Reputation: 3561
In this question on Math StackExchange people are discussing the derivative of a function f(x) = Axx'A / (x'AAx)
where x
is a vector and A
is a symmetric, positive semi-definite square matrix.
The derivative of this function at a point x
is a tensor. And when "applied" to another vector h
it is a matrix. The answers under that post differ in terms of expressions for this matrix, so I would like to check them numerically using Pytorch
or Autograd
.
Here is my attempt with Pytorch
import torch
def P(x, A):
x = x.unsqueeze(1) # Convert to column vector
vector = torch.matmul(A, x)
denom = (vector.transpose(0, 1) @ vector).squeeze()
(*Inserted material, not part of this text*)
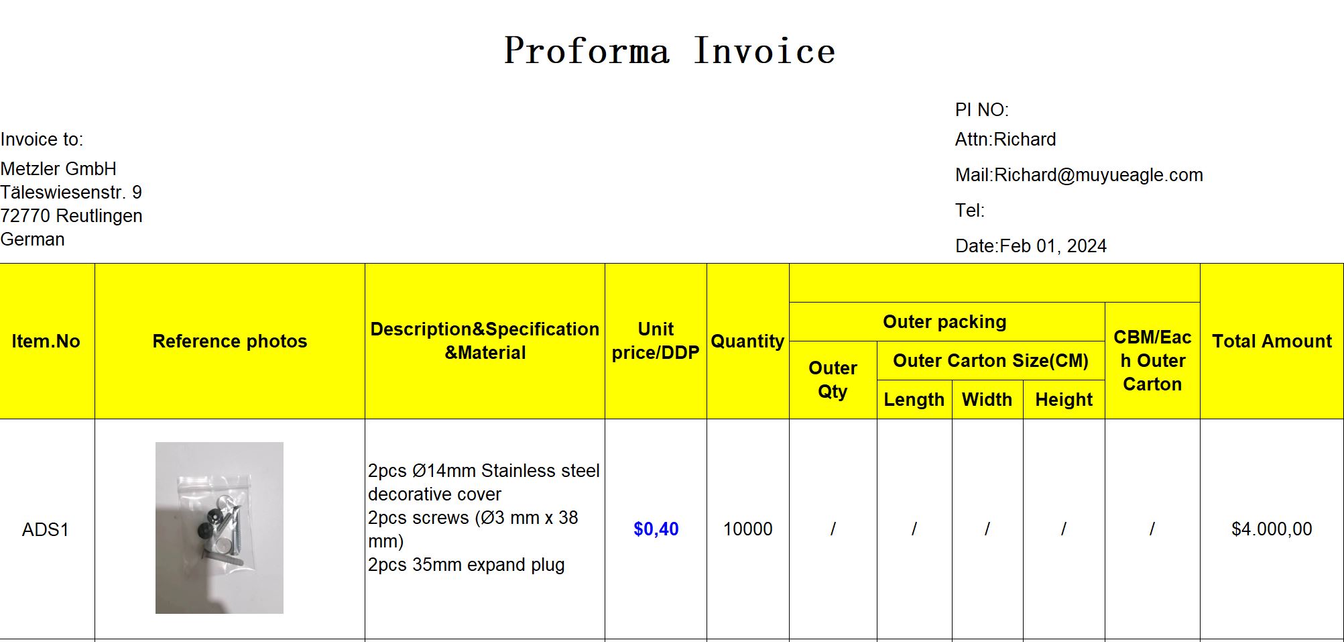Select the Outer packing header cell
Viewport: 1344px width, 642px height.
(946, 322)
P_matrix = (vector @ vector.transpose(0, 1)) / denom
return P_matrix.squeeze()
A = torch.tensor([[1.0, 0.5], [0.5, 1.3]], dtype=torch.float32)
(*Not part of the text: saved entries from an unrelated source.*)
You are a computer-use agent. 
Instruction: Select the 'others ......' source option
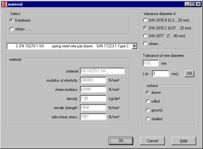[x=12, y=29]
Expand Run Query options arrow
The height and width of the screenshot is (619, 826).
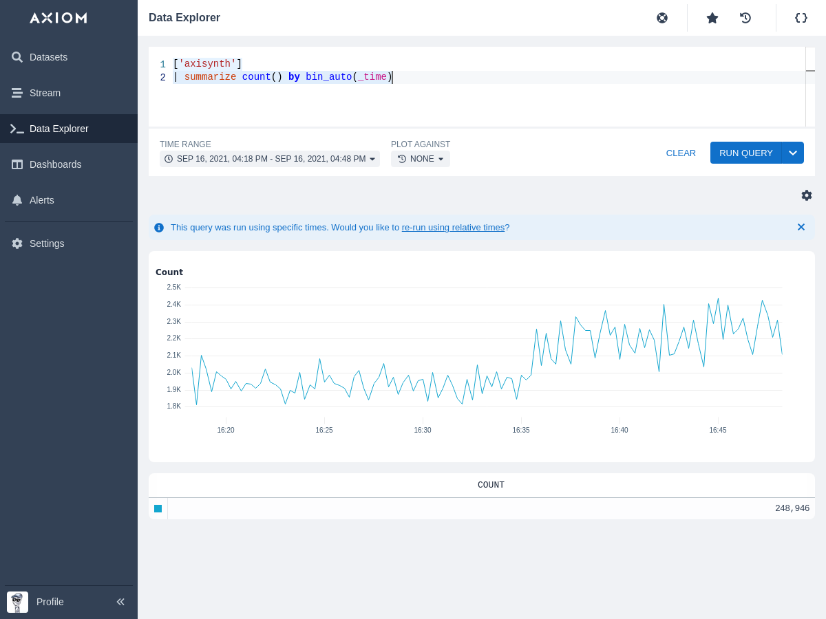pyautogui.click(x=793, y=153)
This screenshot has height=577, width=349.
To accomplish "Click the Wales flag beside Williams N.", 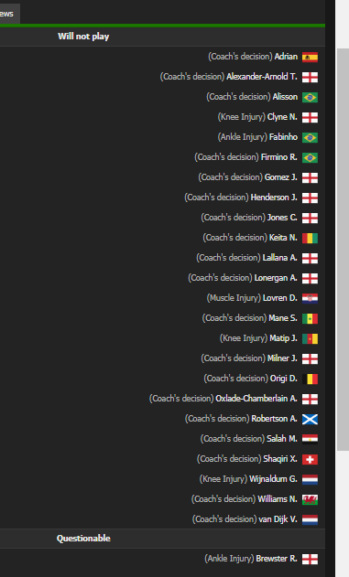I will pos(310,499).
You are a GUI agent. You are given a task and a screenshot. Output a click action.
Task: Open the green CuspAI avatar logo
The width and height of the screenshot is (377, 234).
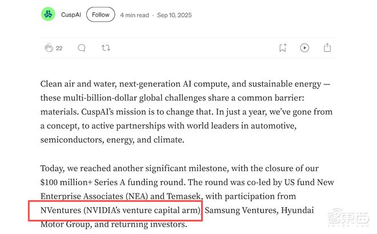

x = torch.tensor([1.0, 2.0], dtype=torch.float32, requires_grad=True)
h = torch.tensor([2.0, -1.0], dtype=torch.float32)
Pxh = torch.matmul(P(x, A), h)
# compute gradient
Pxh.backward()
But this doesn't work. What am I doing wrong?
I am also happy with a Jax Solution. I tried jax.grad
but does not work.
Upvotes: 0
Views: 85
Reputation: 5373
You need to pass a tensor of ones if you want to backprop non-scalar values
import torch
def P(x, A):
x = x.unsqueeze(1) # Convert to column vector
vector = torch.matmul(A, x)
denom = (vector.transpose(0, 1) @ vector).squeeze()
P_matrix = (vector @ vector.transpose(0, 1)) / denom
return P_matrix.squeeze()
A = torch.tensor([[1.0, 0.5], [0.5, 1.3]], dtype=torch.float32)
x = torch.tensor([1.0, 2.0], dtype=torch.float32, requires_grad=True)
h = torch.tensor([2.0, -1.0], dtype=torch.float32)
Pxh = torch.matmul(P(x, A), h)
Pxh.backward(torch.ones_like(Pxh))
x.grad
> tensor([ 0.4853, -0.2427])
Upvotes: 1